- **Action item**
What are the lines, copied exactly, from the one containing "574x568 pixels." through the last line of the records below, both included?

◇ ◇ ◇ ◇ ◇

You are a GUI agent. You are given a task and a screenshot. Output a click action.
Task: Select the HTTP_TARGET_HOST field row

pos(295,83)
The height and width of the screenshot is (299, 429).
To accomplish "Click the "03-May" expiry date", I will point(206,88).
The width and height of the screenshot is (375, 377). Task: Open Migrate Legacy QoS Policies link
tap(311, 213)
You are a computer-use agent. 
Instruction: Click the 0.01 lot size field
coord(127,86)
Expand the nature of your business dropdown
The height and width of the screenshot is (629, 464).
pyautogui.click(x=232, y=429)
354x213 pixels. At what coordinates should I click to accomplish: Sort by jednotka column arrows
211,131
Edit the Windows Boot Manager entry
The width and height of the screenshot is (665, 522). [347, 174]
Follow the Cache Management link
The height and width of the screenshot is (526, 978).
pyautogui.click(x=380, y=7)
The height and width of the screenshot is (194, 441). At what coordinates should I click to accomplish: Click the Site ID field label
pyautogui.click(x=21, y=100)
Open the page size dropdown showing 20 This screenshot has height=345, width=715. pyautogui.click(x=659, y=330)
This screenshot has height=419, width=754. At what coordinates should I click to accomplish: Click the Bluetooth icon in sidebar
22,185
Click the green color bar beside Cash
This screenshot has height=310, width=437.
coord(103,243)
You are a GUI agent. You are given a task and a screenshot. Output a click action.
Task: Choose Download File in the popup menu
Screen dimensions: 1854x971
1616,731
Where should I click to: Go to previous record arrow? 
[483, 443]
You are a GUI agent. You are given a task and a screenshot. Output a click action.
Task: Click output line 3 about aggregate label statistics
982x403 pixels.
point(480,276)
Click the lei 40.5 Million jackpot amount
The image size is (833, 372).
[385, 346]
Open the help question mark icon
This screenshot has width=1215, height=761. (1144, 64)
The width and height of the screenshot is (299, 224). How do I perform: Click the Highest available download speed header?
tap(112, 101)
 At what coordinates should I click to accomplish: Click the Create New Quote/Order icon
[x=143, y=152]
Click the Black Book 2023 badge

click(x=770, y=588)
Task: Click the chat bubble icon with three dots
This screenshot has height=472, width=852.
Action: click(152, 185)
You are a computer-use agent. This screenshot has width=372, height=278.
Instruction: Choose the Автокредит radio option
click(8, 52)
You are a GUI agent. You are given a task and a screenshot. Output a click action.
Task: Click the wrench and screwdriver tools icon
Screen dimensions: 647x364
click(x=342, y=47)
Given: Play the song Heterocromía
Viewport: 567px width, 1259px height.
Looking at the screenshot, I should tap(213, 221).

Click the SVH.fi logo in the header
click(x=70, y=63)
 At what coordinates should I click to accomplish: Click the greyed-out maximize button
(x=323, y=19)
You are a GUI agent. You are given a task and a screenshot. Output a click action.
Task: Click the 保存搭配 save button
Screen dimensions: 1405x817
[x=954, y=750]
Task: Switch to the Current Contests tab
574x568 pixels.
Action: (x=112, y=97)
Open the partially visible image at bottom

◇ ◇ ◇ ◇ ◇

- **Response**
574x568 pixels.
Action: (x=112, y=97)
Open the partially visible image at bottom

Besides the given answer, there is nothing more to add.